From The Washington Post

Reviewed by Peter Baker

Bookstore shelves are crammed with offerings by presidential candidates, but now we have the first book of the season by a candidate for first spouse. Bill Clinton titles his thin volume Giving because it extols the virtues of volunteering time and money to worthy causes. But it could just as well have been called Adjusting, as the former president seeks to define his new role while Hillary Rodham Clinton pursues his old office. "Now that we've switched places," he writes, it is his turn to influence events without government portfolio. And perhaps from a perch no man has ever occupied. In Giving, readers and voters in effect get a preview of what a Bill Clinton-run East Wing might look like -- focused on fighting poverty, disease and climate change around the world and rallying the mighty and the meek to noble goals.

The notion of Bill Clinton taking on a secondary role as his wife leads a presidential campaign and, at least potentially, the country, has always been hard to imagine. For a man who has spent his life at the center of his own comet, it must be an enormous challenge to find the right place as another streaks toward the sun. Watching him on the campaign trail or on his book tour in recent days, it's easy to see a certain restless quality that has yet to be fully harnessed. As he depicts it, Clinton since leaving office has transformed his life from "getting" to "giving." Politics, he writes, "is a 'getting' business" -- getting votes, support, contributions and so on. "To balance the scales," he says, he has devoted his post-presidency to giving (neatly skipping over the fact that he has spent a good part of the last six years getting $46 million in speaking fees). Mortality, he says, pushed him to this new goal. "After I narrowly escaped what could have been a fatal heart attack in 2004," he writes, "I felt that way even more strongly."

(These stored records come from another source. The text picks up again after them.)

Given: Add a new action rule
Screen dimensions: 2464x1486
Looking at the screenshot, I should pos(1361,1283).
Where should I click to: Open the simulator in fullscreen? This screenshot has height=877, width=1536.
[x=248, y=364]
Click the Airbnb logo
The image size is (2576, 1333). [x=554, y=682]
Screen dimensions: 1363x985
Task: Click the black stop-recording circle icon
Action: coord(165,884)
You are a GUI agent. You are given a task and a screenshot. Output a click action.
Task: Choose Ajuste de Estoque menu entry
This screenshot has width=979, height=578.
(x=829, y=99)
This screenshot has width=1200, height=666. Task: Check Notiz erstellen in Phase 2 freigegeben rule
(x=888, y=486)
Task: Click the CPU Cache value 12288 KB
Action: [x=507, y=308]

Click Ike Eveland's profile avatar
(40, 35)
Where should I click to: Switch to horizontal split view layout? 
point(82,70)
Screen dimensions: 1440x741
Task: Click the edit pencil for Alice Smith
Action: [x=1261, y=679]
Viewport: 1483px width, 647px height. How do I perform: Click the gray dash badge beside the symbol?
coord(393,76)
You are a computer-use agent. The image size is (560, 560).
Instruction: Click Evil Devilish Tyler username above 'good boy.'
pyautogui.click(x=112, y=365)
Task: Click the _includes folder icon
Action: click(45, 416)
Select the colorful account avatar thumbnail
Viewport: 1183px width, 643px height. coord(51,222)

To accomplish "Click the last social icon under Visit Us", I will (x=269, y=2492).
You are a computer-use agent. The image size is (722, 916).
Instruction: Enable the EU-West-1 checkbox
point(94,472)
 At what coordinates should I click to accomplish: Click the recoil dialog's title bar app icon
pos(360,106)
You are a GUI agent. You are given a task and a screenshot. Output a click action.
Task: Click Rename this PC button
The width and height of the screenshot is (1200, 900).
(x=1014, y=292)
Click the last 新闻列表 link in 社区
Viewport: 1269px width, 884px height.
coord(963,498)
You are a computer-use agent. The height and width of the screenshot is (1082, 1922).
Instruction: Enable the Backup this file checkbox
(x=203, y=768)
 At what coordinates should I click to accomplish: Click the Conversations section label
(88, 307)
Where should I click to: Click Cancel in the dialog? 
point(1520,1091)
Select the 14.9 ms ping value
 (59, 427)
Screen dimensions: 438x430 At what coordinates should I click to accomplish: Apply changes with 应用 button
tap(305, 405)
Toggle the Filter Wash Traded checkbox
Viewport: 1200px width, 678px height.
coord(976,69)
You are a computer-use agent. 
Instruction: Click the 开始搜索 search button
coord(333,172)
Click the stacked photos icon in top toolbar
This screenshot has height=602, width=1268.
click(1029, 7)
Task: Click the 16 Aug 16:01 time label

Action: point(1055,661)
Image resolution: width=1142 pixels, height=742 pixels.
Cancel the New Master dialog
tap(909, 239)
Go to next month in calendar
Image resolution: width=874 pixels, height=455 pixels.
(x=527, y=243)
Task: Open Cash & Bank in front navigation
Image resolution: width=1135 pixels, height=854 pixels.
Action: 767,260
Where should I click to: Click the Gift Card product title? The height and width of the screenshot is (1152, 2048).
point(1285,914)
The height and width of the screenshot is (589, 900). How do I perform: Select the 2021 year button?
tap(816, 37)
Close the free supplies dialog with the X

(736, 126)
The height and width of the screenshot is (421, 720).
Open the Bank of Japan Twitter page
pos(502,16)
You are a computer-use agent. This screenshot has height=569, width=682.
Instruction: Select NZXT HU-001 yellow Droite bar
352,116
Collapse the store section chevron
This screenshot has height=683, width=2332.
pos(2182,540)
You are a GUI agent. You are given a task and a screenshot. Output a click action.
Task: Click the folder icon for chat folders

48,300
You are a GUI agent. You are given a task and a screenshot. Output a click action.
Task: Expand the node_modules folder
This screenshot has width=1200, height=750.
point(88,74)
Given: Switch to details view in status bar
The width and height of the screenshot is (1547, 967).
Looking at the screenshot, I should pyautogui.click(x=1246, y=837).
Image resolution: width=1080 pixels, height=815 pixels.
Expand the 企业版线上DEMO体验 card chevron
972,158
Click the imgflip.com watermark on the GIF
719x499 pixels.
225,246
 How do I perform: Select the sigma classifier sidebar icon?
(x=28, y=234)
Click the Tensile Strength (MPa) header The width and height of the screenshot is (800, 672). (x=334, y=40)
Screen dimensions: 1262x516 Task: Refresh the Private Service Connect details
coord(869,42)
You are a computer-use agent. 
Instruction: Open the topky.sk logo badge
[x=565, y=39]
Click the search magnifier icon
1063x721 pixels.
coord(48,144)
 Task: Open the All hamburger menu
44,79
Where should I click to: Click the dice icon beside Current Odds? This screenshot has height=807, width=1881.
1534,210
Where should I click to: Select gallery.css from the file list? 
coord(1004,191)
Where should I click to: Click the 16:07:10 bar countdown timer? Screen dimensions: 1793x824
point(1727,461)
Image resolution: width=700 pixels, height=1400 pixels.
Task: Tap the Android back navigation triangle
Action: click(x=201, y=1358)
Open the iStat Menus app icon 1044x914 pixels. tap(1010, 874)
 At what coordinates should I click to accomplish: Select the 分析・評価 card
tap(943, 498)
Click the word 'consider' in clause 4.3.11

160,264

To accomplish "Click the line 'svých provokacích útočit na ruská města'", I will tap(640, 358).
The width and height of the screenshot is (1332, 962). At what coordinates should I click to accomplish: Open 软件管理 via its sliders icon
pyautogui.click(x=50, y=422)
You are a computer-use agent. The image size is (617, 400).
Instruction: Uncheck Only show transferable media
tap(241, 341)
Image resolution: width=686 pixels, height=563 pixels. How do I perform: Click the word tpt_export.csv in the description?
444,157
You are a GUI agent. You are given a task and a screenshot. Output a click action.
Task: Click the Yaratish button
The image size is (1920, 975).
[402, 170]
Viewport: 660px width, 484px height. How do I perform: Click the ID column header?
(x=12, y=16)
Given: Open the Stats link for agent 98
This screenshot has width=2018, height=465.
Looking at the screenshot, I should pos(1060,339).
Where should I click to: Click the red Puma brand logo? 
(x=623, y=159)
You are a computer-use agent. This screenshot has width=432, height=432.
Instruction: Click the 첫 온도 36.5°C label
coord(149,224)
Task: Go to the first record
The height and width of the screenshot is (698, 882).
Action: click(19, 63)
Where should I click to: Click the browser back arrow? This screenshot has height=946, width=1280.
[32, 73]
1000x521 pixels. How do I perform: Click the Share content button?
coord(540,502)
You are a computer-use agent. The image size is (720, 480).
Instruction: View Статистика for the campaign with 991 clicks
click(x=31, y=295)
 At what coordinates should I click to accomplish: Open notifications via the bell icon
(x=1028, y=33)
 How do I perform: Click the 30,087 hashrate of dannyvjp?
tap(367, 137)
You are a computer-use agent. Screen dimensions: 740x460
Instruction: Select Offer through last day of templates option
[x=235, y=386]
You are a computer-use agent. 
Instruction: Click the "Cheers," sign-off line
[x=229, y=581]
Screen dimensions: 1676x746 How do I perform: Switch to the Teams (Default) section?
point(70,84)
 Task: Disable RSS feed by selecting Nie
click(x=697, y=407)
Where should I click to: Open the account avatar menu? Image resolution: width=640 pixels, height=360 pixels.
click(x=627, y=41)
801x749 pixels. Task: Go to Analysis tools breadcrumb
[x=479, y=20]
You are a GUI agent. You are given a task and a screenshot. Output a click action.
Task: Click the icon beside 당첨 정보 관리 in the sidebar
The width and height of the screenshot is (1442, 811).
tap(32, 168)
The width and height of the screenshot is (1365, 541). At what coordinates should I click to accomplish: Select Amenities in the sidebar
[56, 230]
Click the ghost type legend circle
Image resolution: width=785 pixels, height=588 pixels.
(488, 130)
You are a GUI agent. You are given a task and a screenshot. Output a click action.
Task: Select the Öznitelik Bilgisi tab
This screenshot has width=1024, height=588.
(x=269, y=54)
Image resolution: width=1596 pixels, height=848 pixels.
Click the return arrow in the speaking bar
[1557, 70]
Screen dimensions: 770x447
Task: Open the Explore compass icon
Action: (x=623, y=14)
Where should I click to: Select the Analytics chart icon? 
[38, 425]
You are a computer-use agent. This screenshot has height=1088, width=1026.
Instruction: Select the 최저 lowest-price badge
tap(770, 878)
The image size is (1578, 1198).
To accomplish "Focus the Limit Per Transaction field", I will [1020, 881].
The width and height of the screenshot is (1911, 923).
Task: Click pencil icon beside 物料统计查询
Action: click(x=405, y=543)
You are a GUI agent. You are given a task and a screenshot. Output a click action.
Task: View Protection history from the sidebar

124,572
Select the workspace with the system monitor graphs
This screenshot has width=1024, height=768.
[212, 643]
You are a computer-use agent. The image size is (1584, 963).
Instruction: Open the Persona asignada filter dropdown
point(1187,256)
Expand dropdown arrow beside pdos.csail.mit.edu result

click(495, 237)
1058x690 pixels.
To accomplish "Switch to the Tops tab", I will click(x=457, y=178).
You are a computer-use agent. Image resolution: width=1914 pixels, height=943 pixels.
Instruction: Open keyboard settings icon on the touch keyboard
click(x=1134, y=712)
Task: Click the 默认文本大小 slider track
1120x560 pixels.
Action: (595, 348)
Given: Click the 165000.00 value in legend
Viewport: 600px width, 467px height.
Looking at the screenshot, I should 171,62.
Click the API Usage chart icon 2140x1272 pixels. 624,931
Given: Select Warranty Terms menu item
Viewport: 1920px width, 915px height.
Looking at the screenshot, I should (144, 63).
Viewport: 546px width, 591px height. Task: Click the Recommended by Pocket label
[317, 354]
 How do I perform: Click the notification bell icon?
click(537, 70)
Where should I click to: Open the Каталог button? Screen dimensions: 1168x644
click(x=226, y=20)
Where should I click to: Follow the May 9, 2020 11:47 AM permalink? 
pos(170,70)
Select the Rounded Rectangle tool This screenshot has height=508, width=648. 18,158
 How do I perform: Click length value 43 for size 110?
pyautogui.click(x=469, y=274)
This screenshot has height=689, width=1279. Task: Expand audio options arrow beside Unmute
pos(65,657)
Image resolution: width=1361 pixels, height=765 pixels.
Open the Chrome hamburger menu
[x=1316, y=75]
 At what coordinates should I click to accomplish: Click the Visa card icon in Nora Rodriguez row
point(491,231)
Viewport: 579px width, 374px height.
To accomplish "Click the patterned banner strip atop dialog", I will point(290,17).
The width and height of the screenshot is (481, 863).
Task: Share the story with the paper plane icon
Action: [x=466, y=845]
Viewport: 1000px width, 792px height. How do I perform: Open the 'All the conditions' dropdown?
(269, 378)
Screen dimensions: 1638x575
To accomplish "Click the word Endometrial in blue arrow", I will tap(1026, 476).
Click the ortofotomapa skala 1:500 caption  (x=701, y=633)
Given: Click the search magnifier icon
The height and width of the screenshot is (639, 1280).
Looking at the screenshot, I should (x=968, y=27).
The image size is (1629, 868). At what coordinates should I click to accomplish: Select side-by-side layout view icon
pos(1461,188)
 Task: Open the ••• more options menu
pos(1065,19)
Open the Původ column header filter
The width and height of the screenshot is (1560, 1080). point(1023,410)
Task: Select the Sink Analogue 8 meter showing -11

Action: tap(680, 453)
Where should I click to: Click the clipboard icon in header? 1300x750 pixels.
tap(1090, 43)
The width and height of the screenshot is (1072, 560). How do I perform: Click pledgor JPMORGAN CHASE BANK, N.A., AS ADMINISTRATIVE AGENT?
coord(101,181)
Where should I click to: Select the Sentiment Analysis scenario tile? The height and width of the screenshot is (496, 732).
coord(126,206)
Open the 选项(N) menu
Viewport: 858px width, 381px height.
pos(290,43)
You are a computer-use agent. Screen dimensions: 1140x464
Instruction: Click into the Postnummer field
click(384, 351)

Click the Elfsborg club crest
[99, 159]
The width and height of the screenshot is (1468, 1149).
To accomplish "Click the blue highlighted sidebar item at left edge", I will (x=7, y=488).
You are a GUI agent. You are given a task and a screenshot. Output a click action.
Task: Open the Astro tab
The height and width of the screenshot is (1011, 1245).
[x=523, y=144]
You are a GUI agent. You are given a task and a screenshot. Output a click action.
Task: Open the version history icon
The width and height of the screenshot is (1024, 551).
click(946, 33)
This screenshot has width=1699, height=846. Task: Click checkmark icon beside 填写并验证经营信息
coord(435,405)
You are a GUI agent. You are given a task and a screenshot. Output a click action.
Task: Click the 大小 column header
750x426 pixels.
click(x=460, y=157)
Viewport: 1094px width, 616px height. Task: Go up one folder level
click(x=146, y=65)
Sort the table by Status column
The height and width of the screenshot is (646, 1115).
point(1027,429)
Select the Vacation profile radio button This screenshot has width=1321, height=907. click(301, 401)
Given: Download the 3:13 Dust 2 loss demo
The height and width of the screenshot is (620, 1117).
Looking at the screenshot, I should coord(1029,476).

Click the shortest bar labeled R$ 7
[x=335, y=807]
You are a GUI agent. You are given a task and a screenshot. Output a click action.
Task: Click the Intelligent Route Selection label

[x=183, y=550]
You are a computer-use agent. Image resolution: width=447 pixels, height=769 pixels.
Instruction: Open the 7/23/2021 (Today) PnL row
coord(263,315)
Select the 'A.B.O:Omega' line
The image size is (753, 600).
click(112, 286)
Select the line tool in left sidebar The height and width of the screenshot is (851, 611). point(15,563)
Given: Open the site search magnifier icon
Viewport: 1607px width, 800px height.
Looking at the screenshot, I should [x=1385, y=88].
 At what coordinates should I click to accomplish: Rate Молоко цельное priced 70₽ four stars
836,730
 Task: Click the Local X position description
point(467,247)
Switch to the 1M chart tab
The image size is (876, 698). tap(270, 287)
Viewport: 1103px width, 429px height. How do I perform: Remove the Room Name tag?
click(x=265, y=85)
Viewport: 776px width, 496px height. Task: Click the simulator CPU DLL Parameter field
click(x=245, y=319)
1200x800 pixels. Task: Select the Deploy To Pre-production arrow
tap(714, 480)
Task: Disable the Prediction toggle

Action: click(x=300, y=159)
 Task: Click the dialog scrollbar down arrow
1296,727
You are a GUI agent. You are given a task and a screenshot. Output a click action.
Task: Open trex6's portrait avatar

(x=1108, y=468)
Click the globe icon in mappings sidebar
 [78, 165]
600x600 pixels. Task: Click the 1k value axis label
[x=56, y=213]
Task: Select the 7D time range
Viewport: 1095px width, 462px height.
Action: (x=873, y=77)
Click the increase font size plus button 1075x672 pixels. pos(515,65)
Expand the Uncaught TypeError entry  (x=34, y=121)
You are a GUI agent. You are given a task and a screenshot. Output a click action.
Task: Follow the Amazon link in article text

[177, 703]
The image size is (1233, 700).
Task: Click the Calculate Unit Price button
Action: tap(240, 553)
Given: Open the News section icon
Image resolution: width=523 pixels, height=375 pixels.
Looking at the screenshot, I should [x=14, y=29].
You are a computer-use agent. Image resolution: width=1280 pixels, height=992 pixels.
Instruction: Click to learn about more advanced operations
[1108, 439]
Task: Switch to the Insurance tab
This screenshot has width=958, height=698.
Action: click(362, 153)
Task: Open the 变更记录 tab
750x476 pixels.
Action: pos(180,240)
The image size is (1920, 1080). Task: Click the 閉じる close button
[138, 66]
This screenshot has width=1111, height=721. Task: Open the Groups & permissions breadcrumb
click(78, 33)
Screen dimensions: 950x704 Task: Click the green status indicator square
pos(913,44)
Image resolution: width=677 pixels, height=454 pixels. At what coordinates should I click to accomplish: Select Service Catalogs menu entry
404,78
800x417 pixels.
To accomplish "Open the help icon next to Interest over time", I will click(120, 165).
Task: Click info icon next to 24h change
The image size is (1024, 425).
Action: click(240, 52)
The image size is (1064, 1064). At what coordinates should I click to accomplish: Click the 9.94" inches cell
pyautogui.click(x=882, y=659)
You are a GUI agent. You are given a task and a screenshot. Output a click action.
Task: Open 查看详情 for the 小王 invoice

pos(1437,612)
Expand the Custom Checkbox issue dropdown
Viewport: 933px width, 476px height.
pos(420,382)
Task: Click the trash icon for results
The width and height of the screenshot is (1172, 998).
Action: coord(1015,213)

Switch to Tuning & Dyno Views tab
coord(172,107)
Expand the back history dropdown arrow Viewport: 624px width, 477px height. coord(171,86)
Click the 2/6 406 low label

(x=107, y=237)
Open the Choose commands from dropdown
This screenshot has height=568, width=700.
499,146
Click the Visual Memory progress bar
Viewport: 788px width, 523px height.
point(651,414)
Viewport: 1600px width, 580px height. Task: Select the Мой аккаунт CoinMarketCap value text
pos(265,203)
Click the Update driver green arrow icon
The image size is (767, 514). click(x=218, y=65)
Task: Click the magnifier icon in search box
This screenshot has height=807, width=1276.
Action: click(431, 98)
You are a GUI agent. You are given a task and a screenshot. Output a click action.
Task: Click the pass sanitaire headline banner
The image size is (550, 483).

What he has produced in Giving is his own version of It Takes a Village, and with an initial print run of 750,000, Knopf clearly hopes to duplicate Hillary Clinton's publishing success. (An unspecified portion of the proceeds will go to the causes mentioned in the book.) But Giving is not so much a book as an extended public service announcement masquerading as a book. It is essentially a long laundry list of efforts funded by the Clinton Foundation or admired by its founder, punctuated by entreaties to the reader to follow their example. They're doing it, why can't you? To explore why people devote time, money and energy to public causes, the author turns to celebrity friends such as Oprah Winfrey, Andre Agassi and Warren Buffett for a few sentences about how they realized it was better to give than to receive. He also gives shout-outs to some of his favorite fundraising and business buddies, such as supermarket mogul Ron Burkle and Indian businessman Rajat Gupta. And he strokes some who might be helpful to his wife's campaign, lavishing praise, for instance, on his former vice president, Al Gore, who remains on the electoral sidelines with a potent following.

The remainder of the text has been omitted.